The foods at the market are changing. Soon the peaches and nectarines will turn mealy and we’ll have to give up on them. But happily there are already apples. Still lots of tomatoes and I have been given orders to make sauce. If I get it together, I will post a street style roundup on Friday. Until then…
As pretty as Minerve is, it has a dark, gruesome history. Back in June 1210, it was beseiged by the papal forces in the crusade against the Cathars. It was almost a year after the massacre at Béziers and the capitulation of Carcassonne, bigger towns about equidistant from Minerve. Refugees had fled to Minerve, which must have seemed like a safe place, nearly surrounded by sheer cliffs, the sole access by land guarded by a fortress. It was isolated, in the middle of nowhere, and so had been passed by during the original campaign.The leader of the crusade, Simon de Montfort, didn’t like having a refugee center around. He used Minerve’s natural defenses against it, setting up trébuchets on the opposite sides of the deep ravines that surround Minerve. He ordered Minerve to be destroyed. There’s a reconstruction of a trébuchet, dubbed Malvoisine, or Bad Neighbor, on the plateau opposite Minerve.What broke the Minervois, however, was that their access to their only well was cut off and it was summer–no rain to carry them over. The residents were given a chance to convert but only three did; 140 were burned at the stake, probably in the dry riverbed of the Cesse. It was the first collective stake burning of the crusade. They weren’t tied up but marched down rue des Martyrs (Martyr Street) and had to throw themselves into the pyre.

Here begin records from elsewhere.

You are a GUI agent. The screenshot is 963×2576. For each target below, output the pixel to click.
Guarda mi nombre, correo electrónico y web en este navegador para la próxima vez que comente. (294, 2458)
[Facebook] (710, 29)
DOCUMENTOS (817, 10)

Good thing we aren’t so barbaric anymore, eh?
Today, Minerve is the picture of calm and charm.The rivers must be something when they are high. Think of the force it took to carve these cliffs.

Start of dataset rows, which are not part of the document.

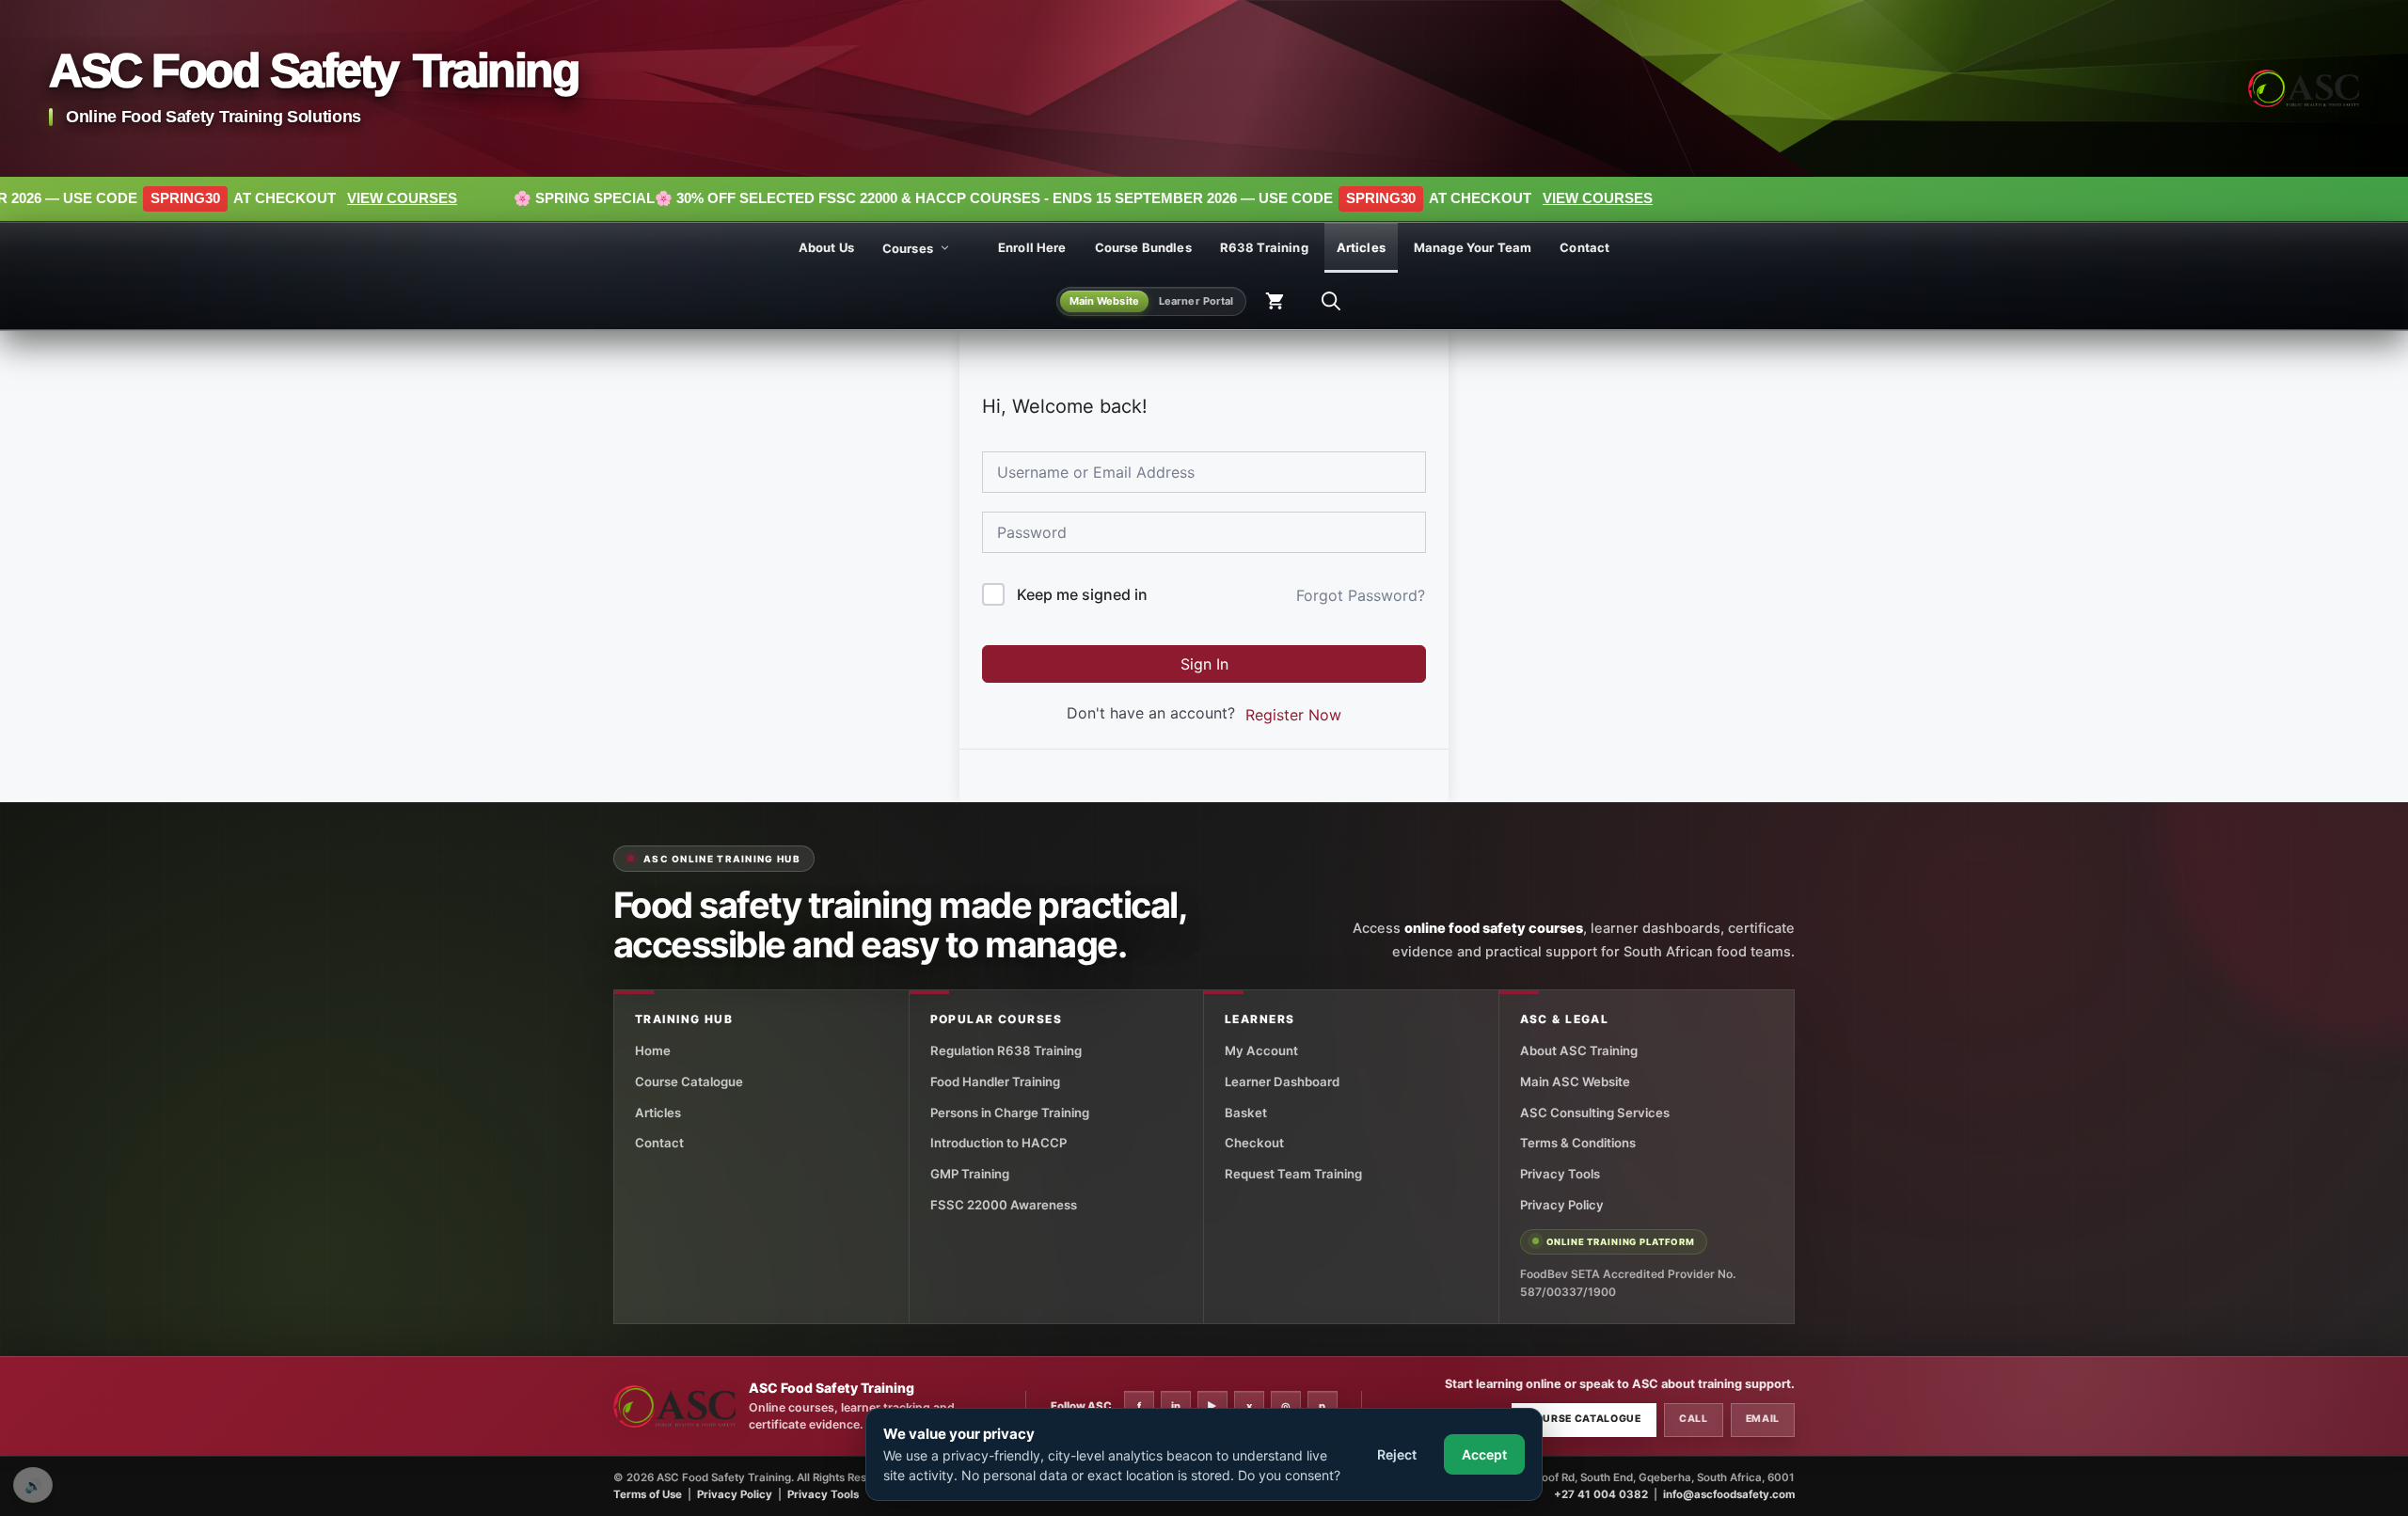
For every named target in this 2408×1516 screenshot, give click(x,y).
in (1175, 1406)
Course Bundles (1143, 247)
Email (1763, 1419)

Not far away, not very well marked, is the Curiosité de Lauriole, which I have been dying to see. I don’t have good photos of it, because it’s something you have to see in person, though there are videos online. The road looks like it’s inclining ever so slightly, but in fact it’s going downhill.
I took a ball, but it failed miserably because of the wind. Then I put my car in the middle of the road, stopped completely and let my foot off the brake, expecting to roll gently forward. Instead, I rolled gently backward. I’m all in for cheap thrills.Back to Minerve. I appreciate a street with an archway. I always wonder about the title to the house that goes above it. How do they deal with the street part? The notaries of France must be very creative. When we were looking for property to buy, we visited a house in a little village where access to a bedroom was via a small door–so small that even a shortie like me had to bend way down. How would you even get a mattress in there? And to get to that room you had to go through another bedroom. Crazy.
But the craziest part was that I realized we were above a neighboring grange. Who owned the grange? Someone else. What if they wanted to tear it down? You couldn’t have the bedroom just hanging there, suspended in the air. That place was nuts in other ways, too. I wonder who ever bought it.
And we also saw a house, just next to la Cité of Carcassonne, where the bathroom was down some steps, kind of a half basement, under the neighbor’s house. I asked about it and the owners said, oh, the neighbors are nice. (My reaction: ?!?!?!?) The owners were a certain kind of French older couple you find in rustic places. They were dedicated smokers, both with voices of gravel. He wore a gold chain and pinkie ring. They loved Johnny Hallyday (the French Elvis) and had posters and “paintings” of him all over. One might have been velvet. I wonder whether they got to hear Johnny’s concert in Carcassonne–his last–just steps from their house. I think they sold before. We never know how close we came to having luck, do we? It’s one thing to be in the right place, but you also have to be there at the right time.